Hayata neden ve nasıl bağlanır bir kadın? Hayatı
yaşanır kılan, onu anlamlı kılan nedir?
Hester, sosyal mevkisini korumak ve zengin ve
prestijli bir mesleğe sahip yaşlı kocayla sürdürdüğü hayata sırtını dönmeyi
seçer. Onun yerine, genç aşığını ve hayal ettiği aşkı seçen bu kadın, özünde
katlanamadığı ve karşı karşıya kaldığı derin yalnızlığı anlatıyor bu film.
Hester onunla ilgilenen, ona kur yapan, ruhunu çalan ve bedenini doyuran bu
genç adamla birlikte olmak için eşini ve eski yaşamını terkeder. Onda kendini
bulup tamamlayacağını sanır. Başlarda sevgilisiyle sıkça birlikte olur
sonrasında da eşini terkederek onun yanına taşınır. Sorun burada başlar, Hester
buna rağmen yalnız, terkedilmiş, mutsuz ve yabancı hisseder kendini olduğu
yerde, birşeyker eksiktir. Yüreğindeki boşluk büyük, çünkü adam kadının
derinliğne inememiş ve yüzeyde sadece eğlencenin olduğu kısımlarda başıboş
gezmekte ve eğlenmektedir adam, böyle mutludur. Hester’i elde ettiğinden de
kadını ona cazip gelmemeye başlamıştır, hatta hayatını ağırlaştırmıştır.
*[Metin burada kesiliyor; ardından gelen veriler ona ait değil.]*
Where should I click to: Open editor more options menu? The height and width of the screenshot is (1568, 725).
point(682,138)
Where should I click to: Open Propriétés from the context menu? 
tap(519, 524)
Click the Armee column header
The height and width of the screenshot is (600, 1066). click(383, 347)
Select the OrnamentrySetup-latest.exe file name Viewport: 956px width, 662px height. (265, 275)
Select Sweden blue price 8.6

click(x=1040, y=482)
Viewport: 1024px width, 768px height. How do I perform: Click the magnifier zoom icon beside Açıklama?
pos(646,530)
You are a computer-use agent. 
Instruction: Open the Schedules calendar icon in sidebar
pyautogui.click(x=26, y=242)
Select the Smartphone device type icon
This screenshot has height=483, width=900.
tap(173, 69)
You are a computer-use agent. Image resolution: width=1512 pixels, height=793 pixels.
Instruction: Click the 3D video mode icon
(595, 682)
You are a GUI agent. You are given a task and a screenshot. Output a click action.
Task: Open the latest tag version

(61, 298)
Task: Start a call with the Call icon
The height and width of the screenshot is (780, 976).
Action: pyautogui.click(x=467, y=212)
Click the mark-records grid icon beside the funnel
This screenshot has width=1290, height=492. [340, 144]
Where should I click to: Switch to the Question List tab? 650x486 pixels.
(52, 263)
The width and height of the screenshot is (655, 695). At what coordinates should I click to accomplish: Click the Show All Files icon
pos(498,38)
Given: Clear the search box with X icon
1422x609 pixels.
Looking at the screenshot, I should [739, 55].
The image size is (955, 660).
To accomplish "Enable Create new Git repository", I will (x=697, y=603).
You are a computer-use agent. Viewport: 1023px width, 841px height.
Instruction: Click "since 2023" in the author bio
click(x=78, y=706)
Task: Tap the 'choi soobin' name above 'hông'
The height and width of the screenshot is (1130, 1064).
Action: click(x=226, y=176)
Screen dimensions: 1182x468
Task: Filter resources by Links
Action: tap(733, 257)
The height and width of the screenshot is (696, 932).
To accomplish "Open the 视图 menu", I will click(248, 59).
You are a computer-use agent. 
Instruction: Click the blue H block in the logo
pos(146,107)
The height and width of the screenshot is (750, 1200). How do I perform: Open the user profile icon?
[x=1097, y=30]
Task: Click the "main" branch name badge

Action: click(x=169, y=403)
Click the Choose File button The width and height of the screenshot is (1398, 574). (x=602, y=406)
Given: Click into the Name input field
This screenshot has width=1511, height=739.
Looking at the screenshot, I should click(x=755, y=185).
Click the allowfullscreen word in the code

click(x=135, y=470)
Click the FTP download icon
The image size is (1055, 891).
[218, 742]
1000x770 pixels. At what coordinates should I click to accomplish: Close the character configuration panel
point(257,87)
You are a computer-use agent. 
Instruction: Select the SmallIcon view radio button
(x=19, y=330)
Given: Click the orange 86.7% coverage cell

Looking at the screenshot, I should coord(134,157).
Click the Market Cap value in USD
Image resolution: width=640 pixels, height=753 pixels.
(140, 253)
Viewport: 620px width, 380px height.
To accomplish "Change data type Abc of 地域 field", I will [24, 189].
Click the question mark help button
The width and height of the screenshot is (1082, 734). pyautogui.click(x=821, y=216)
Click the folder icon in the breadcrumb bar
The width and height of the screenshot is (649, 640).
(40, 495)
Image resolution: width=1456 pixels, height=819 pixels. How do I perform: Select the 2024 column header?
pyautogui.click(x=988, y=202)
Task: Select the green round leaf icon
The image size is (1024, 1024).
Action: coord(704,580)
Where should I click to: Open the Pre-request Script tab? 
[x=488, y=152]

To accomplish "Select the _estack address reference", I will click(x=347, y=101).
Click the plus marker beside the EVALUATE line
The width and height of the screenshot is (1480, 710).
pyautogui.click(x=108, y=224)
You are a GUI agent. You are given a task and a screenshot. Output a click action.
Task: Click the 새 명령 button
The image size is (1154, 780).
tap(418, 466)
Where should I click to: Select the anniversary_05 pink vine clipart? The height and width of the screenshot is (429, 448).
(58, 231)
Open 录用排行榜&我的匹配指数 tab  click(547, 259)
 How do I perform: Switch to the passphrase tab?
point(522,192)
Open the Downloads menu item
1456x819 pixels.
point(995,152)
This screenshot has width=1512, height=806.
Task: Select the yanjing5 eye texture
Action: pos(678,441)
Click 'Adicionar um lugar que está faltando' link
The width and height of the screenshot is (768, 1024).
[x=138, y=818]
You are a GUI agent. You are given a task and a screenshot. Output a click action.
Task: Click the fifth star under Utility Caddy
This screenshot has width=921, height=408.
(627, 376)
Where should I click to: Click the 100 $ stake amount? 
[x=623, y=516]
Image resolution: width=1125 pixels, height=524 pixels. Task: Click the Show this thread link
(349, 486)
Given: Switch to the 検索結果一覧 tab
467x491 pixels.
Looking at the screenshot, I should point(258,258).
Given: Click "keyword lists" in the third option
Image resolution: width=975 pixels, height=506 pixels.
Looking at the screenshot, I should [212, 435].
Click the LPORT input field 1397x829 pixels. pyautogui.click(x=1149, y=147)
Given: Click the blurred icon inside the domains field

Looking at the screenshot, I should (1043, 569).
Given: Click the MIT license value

Hester’in ondan beklentileri kadını boğmaya başlamıştır bile. Adam
arkadaşlarıyla ayrı vakit geçirir, kadının doğum gününü unutur ve tüm bunların neticesinde
kadın intihara teşebbüs eder. Çünkü hayatı, idealleri ve inandığı aşkın ve
ondan beklediği ve istediği karşılığı vermemesi onu umutsuz yapmıştır, gelecek
karanlıktır ve o bu aşk uğuruna göze
aldığı herşeyi yitirir, toplumsal saygınlık, kendine güven, mutluluk, yarından
umut, hayat anlamını yitirmiştir. Onu hayatta tutan tüm dallar kırılmaktadır,
bir sonraki dal da çürüktür.
Kocası kendisinden yaşça oldukça büyük olması ve
kültürel ve sosyal olarak yüksek bir
tabakadan olması Hester’a kolayca çiğnenecek birşey olarak görünmektedir.
Hester kültürlüdür, zekidir ve aptal aşıktır. Aşk
aklını başından almıştır.
Birlikte olduğu genç sevgilisi hovardadır, evli bir
kadını baştan çıkarmak onun için eğlenceden ibarettir, kadını sahiplenmez,
önemsemez, kadın artık kullanılmıştır. Adam sıkılmıştır, beklentilerden,
yüklenmek istemediği yükleri taşımak zorunda kalmaktan daralmıştır, bu yüden
dışarıda arkadaşlarıyla bolca vakit geçirir. Kadın bu adamı sever ve adamın
yokluğunda, yüzeyselliğinde hayatı yaşamaya değer bulmaz. Hissizleşmek ve
taşıdığı bu ağır yükten o da kurtulmak ister çünkü sevgilisiyle birlikte olmak
ona acı vermeye başlamıştır bile.
Tolstoy’un dediği gibi: “Bir kadının kaderi,
sevdiği adamın ihanetiyle, sevmediği adamın sadakati arasında çizilir”.
Hester sonunda yapayalnız kalır. Yanında ne kocası
ne de sevgilisi vardır. Hayata mı, ölüme mi kendini teslim eder belli değil ama
onu sevmeyen sorumluluk sahibi olamayan, büyüyemeyen bir erkek için kendini ve
kalbinin paramparça olmasına anlamsızca izin vermiştir. Aşk bir tür kölelik ve
acizliğe dönüşmüştür onda. Sevdiğini yanında tutabilmek için herşeyi yapar ama
o yine de gider, gitmeyi seçer çünkü gitmek kolaydır, gitmek eğlencelidir,
gitmek yeni bir maceradır, oysa kalmak hayatı göğüslemek ve zorlukları
taşımaktır, ilikiyi yüklenmektir, adamımız bencilce gider.
Hayat gibi herşey gelip geçici, birçoğumuzun
değerini anlayamadığı ve elinden her geçen saniye geri dönüşü olmayan bu
saniyeler ve saatler gibi herşey geçici.
Aşk uğuruna hayatı harcanmaya değer bulan Emma
Bovary ve Anna Karenina gibi Hester de kendini kurban etmeyi seçmiştir kanımca.